Bilan

Swisscom reste roi sur le marché des télécommunications

Malgré de nouveaux tarifs et offres, la concurrence de Sunrise et Orange n'est pas suffisamment forte pour ébranler la suprématie de l'ancienne régie fédérale.

En fonction des diverses méthodes de calcul, le géant bleu détenait en 2013 entre 54 et 60% des parts de marché.

Crédits: Keystone

Le marché des télécommunications en Suisse n'a connu que peu de mouvements en termes de parts de marchés l'an dernier, en dépit de l'introduction de nouvelles grilles tarifaires. Les observateurs de la branche ne prévoient pas plus de bouleversements ces prochains temps et la concurrence ne devrait pas disposer des moyens pour faire trembler la domination de Swisscom.

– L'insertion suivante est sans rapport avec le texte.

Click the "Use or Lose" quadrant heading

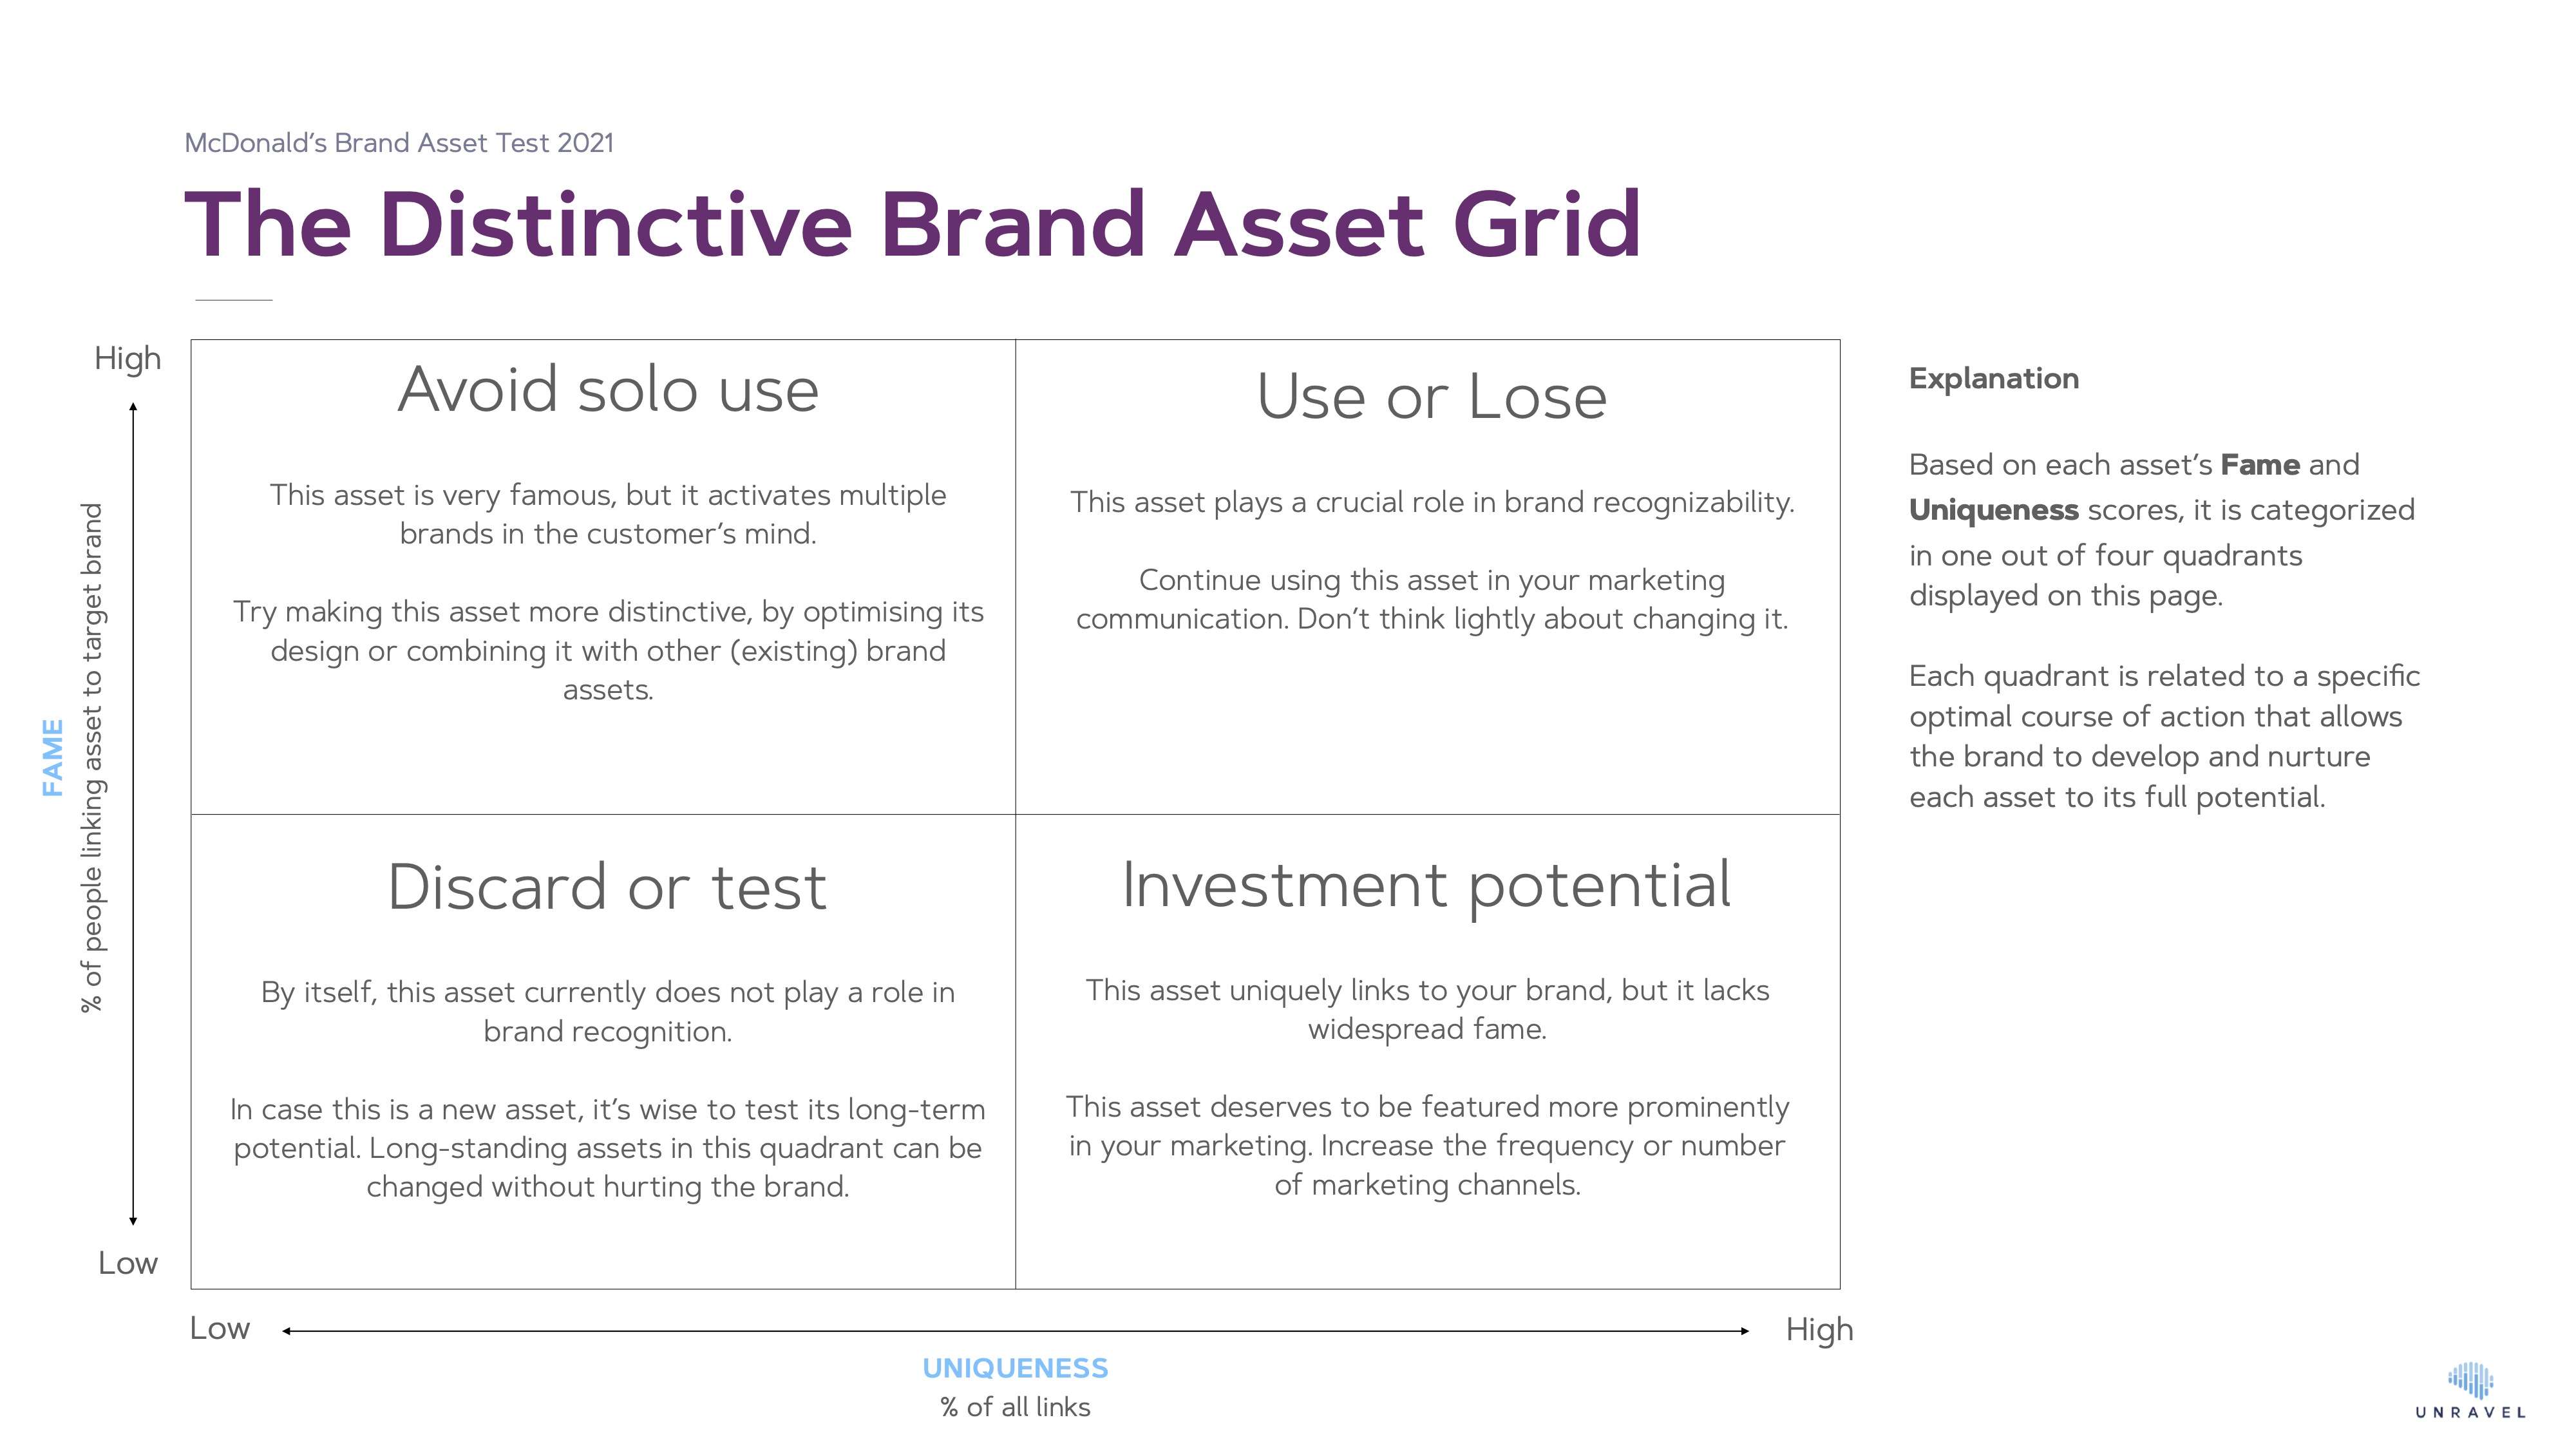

Dans le domaine de la communication mobile, celui-ci a donné un coup de pied dans la fourmilière avec ses nouveaux abonnements à l'été 2012, mais les autres acteurs du marché ont rapidement réagi en proposant des solutions similaires.

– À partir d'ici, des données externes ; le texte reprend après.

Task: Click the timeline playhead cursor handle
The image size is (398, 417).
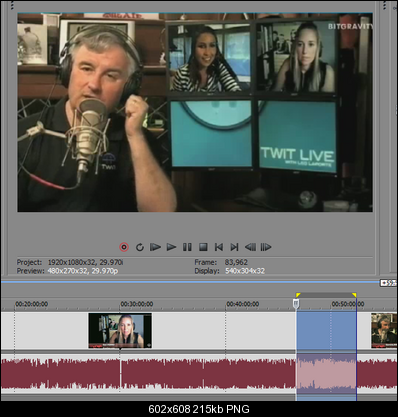Action: [x=296, y=304]
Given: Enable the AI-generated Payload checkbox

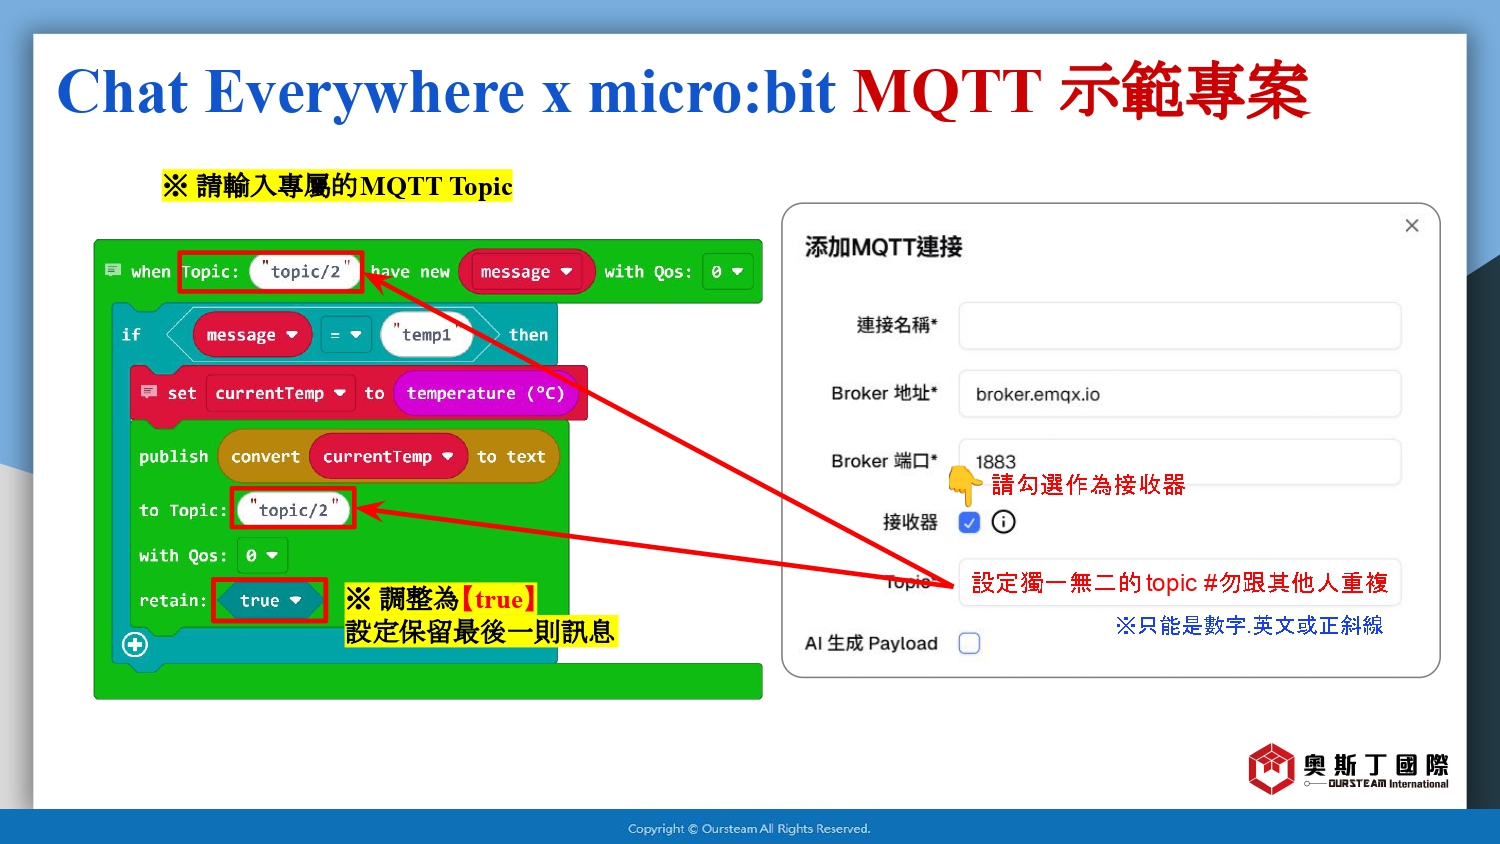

L'ancienne régie fédérale des télécommunications a accusé un repli du volume d'affaires de 0,1% à 8,45 mrd CHF, tout comme Sunrise (-2,2% à 2,02 mrd CHF) et Orange (-2,4% à 1,29 mrd CHF). Les directions n'en affichent pas moins leur satisfaction au vu de l'environnement de marché. UPC Cablecom à l'inverse, qui ne dispose pas d'activités dans la téléphonie mobile, a vu ses ventes croître de 4,4% à 1,23 mrd CHF.

En fonction des diverses méthodes de calcul, le géant bleu détenait entre 54 et 60% des parts de marché, contre 24 à 28% pour Sunrise et 16 à 18% pour Orange. Leur marge opérationnelle est restée comparable, autour de 30%. Ralf Beyeler, de Comparis, relève que la domination de Swisscom ne s'exprime pas uniquement en nombre de clients, mais également sur le plan tarifaire.

EN DÉLICATESSE AVEC LE SERVICE CLIENTS

L'expert note également les soucis récurrents de Sunrise avec son service clients et encourage le nouveau directeur général (CEO) Libor Voncina à empoigner sérieusement ce problème, qu'il partage depuis peu avec Orange.

L'environnement de marché difficile ne prête en outre guère à une guerre pour les parts de marché, chacun des trois grands acteurs étant déjà bien affairé à assurer ses affaires existantes. Les tarifs concurrentiels de l'ancien monopole de même que la qualité de sa couverture réseau freinent les ardeurs de la concurrence, estime M. Beyeler.

L'an dernier, Sunrise et Orange ont augmenté sensiblement leurs investissements, de respectivement 25 et 19%, tandis que Swisscom n'a dépensé que 1,6% de plus en la matière. Ce dernier reste toutefois le plus généreux proportionnellement à son chiffre d'affaires. Il a de plus budgété pour cette année des investissements en nouvelle augmentation, alors qu'Orange a prévu de réduire la voilure.

Andreas Müller de la Banque cantonale de Zurich (ZKB) juge que les "petits acteurs" investissent ce qu'ils peuvent et que le fossé entre eux et Swisscom ne fera que croître au cours des prochaines années. A la lueur de cette domination outrancière, l'analyste ne s'étonne pas des rumeurs récurrentes de rapprochement entre Orange et UPC Cablecom.